The concern about hefty carrying costs at New York City co-op and condo buildings is understandable given how much they impact what you can afford to buy. While these costs vary greatly from building to building, you should plan on budgeting for an average of about $2.70 per square foot, or $4,050 per year ($337 per month) for a 1,500-square-foot apartment—on top of your mortgage payment.
"Lenders are going to factor in the monthlies because they impact your debt-to-income ratio," said Nikki Beauchamp, a broker at Sotheby's International Realty with over two decades of experience representing buyers and sellers in New York City. "And co-op boards can impose a stricter debt-to-income ratio than lenders."
Because it can be challenging to predict your final monthly output, here are some important considerations for common charges and maintenance fees.
How do monthlies differ at co-ops vs. condos?
In both cases, the monthly payments go toward the maintenance and repair of the building as well as staff salaries—often the largest piece.
But in co-op buildings, maintenance fees also include your portion of the building's property taxes. As such, that portion of your maintenance will be tax deductible.
Common charges for condo buildings do not include property taxes. Instead, a condo owner pays property taxes to the city separately from the building's fee.
"This makes a co-op-to-condo comparison hard because there is also a fairly substantial pricing and size difference between these two apartment types, with condos typically being smaller and more expensive," Beauchamp said. (More on this below.)
What factors determine the monthly amount?

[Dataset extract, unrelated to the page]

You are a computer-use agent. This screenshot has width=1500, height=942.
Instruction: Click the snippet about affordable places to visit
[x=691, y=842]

Generally speaking, the more units and amenities a building has, the higher the carrying costs. Within the same building, monthlies are usually based on the size of the unit, with larger apartments bearing a heavier financial burden.
Beauchamp said to look at the level of service and the staffing. Are there supers, doormen, concierges, and porters? Amenities such as a fitness center, pool, and pet spa also add up.

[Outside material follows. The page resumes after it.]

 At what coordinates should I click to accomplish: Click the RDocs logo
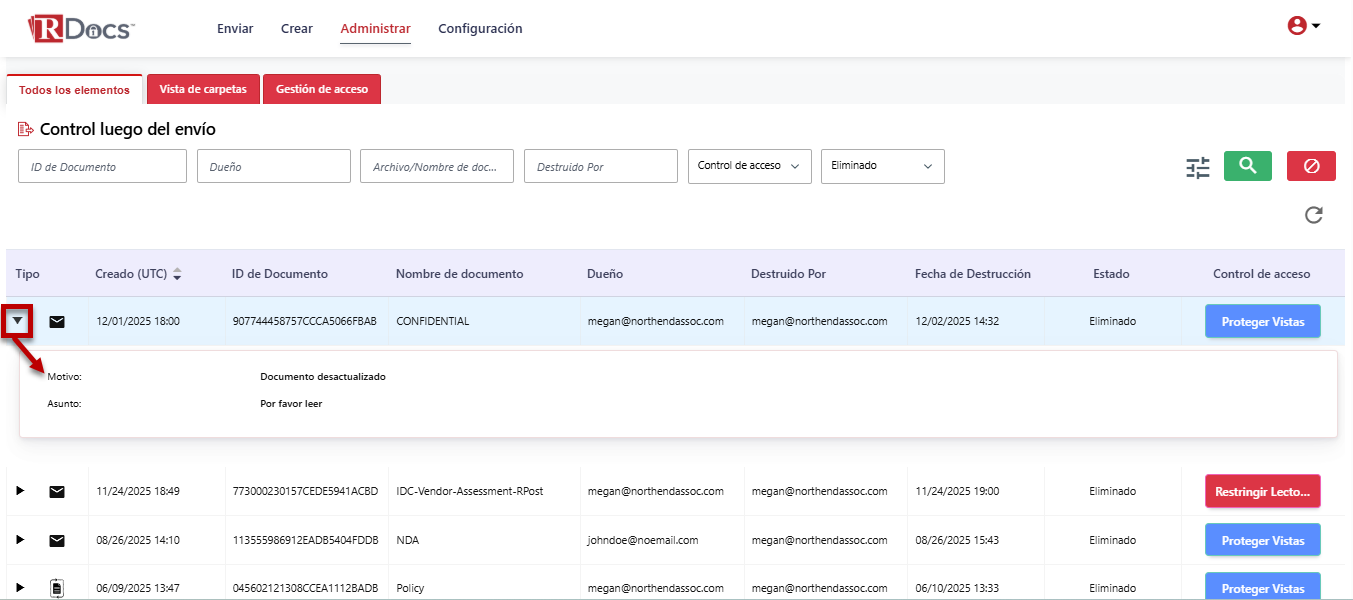pyautogui.click(x=81, y=28)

This being NYC, exceptions to the rule exist. Many older prewar co-ops, for example, require costly updates and repairs.
Or (true story), you could be looking at two $2 million properties with roughly the same monthlies—one in a 100-unit, full-service condo building and the other in a 10-unit co-op with a part-time super.
So it often boils down to whether you want your monthlies to go toward square footage or services. One of Beauchamp's recent clients was willing to pay a premium for amenities because of a greater perceived resale value.
"But if those features don't matter, you probably don't want to pay for them," Beauchamp said.
Also keep in mind that monthly fees can increase at any time, whether incrementally or by way of an assessment, to cover capital improvements or major repairs. Then, the size of the building matters—dividing that extra fee by 100 or 10 units makes a big difference.
What are some red flags related to monthly fees?
If a building has high monthlies but not a lot of services, it's essential to find out where the monthly payments are going and how the building is run—a common conundrum in co-ops.
Specifically, your attorney should look at the history of maintenance increases, the history and purpose of any assessments, the amount (if any) of reserve funds, and the levels of insurance coverage.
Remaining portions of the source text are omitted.